Target position items:
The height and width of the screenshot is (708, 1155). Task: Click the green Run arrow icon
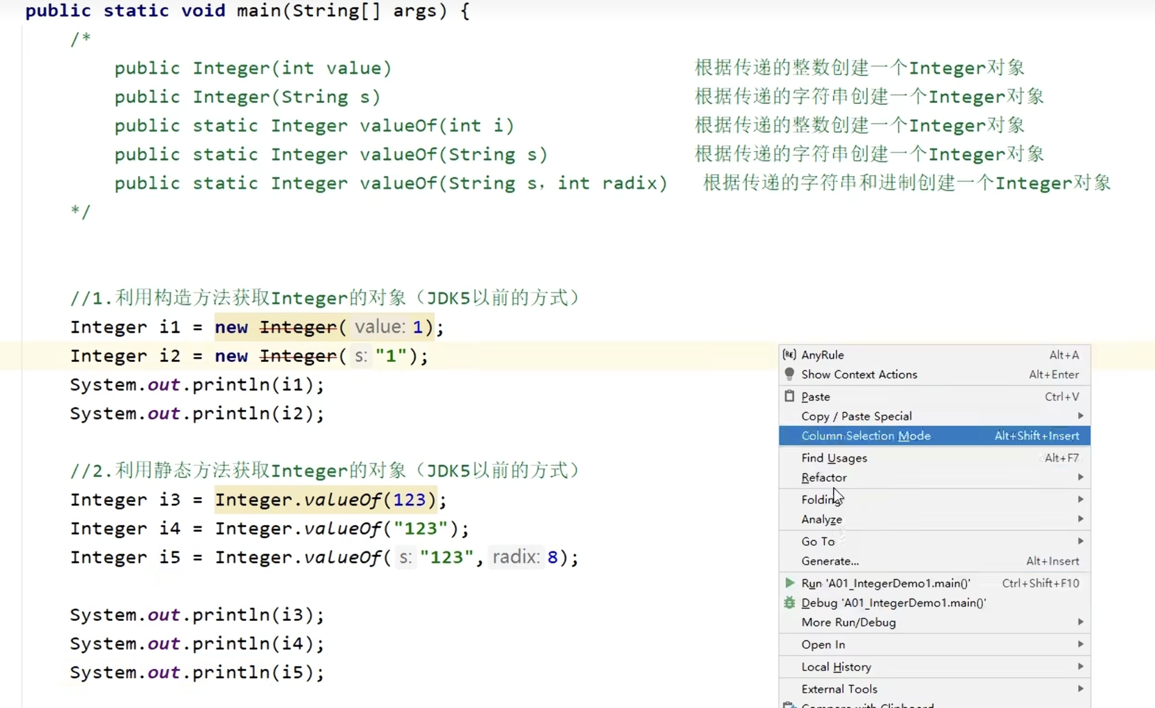[789, 583]
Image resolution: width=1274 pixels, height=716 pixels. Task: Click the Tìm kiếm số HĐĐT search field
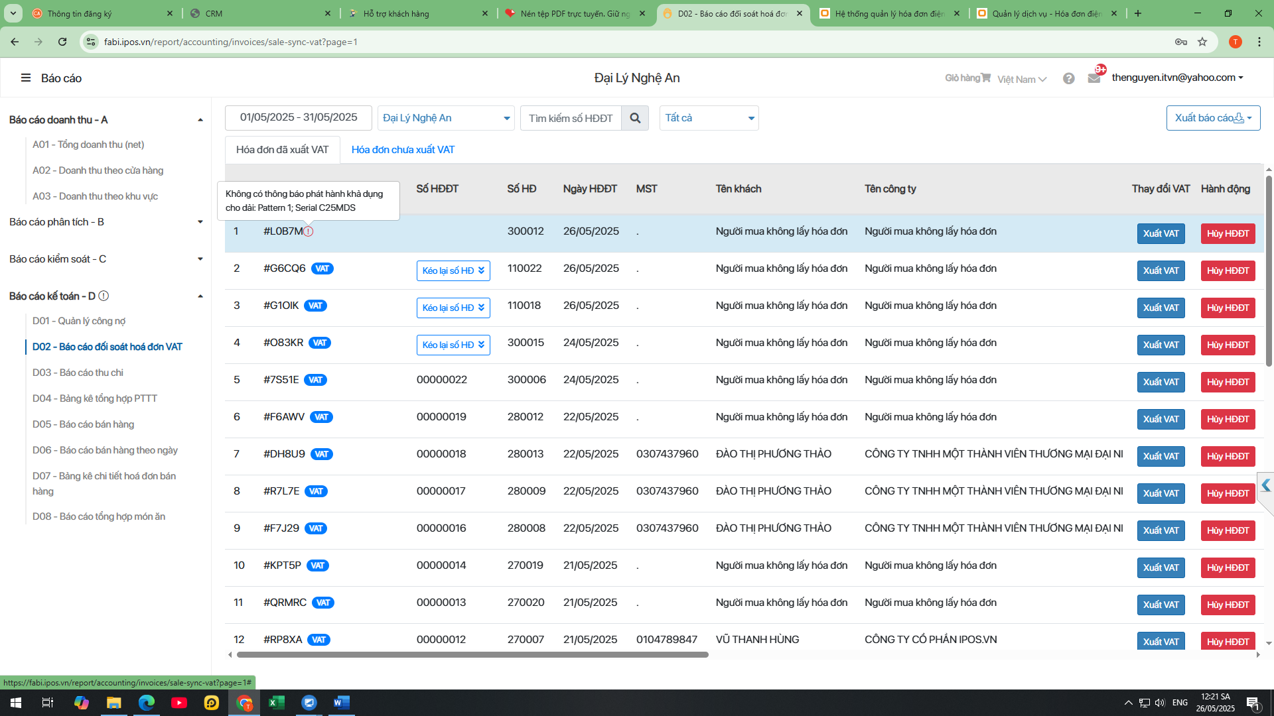pos(571,118)
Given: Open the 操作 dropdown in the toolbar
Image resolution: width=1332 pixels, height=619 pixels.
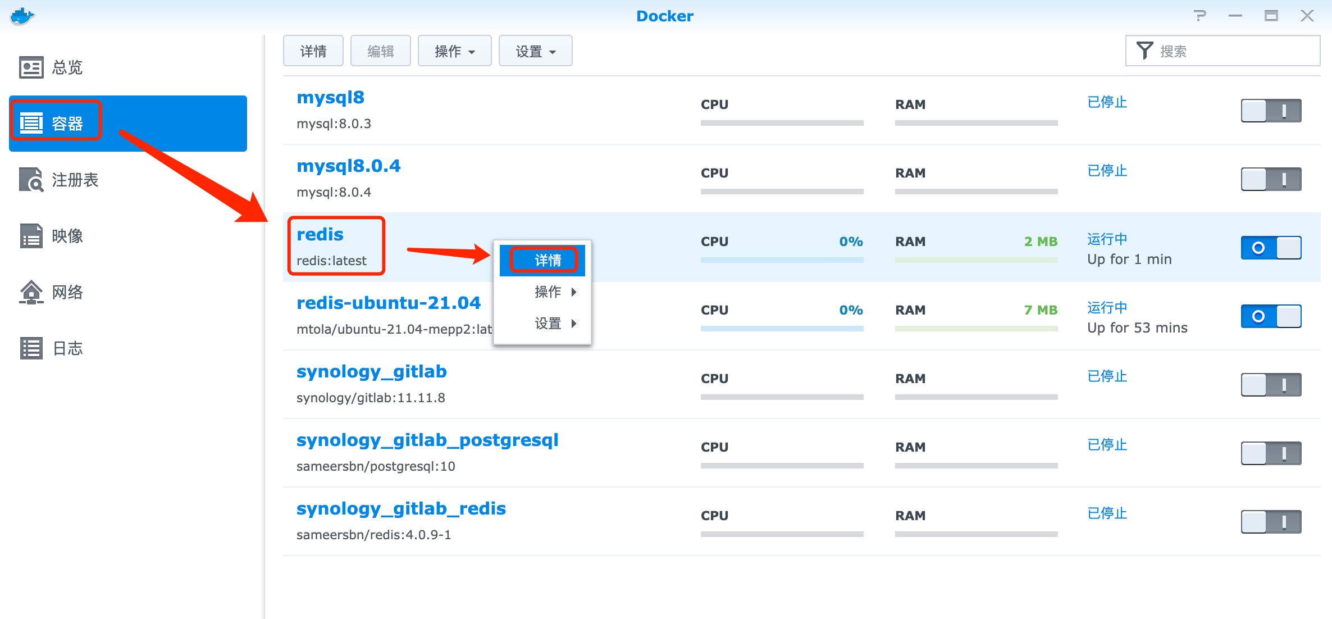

§ Your instructions: Reproduce the items above word for word, starting at the line that contains "Image resolution: width=1274" and continuing through the end of the items, with both ends included. Omit the pictures.

§ Full answer:
Image resolution: width=1274 pixels, height=716 pixels. Task: Click the Tìm kiếm số HĐĐT search field
pos(571,118)
Given: Open the 操作 dropdown in the toolbar
Image resolution: width=1332 pixels, height=619 pixels.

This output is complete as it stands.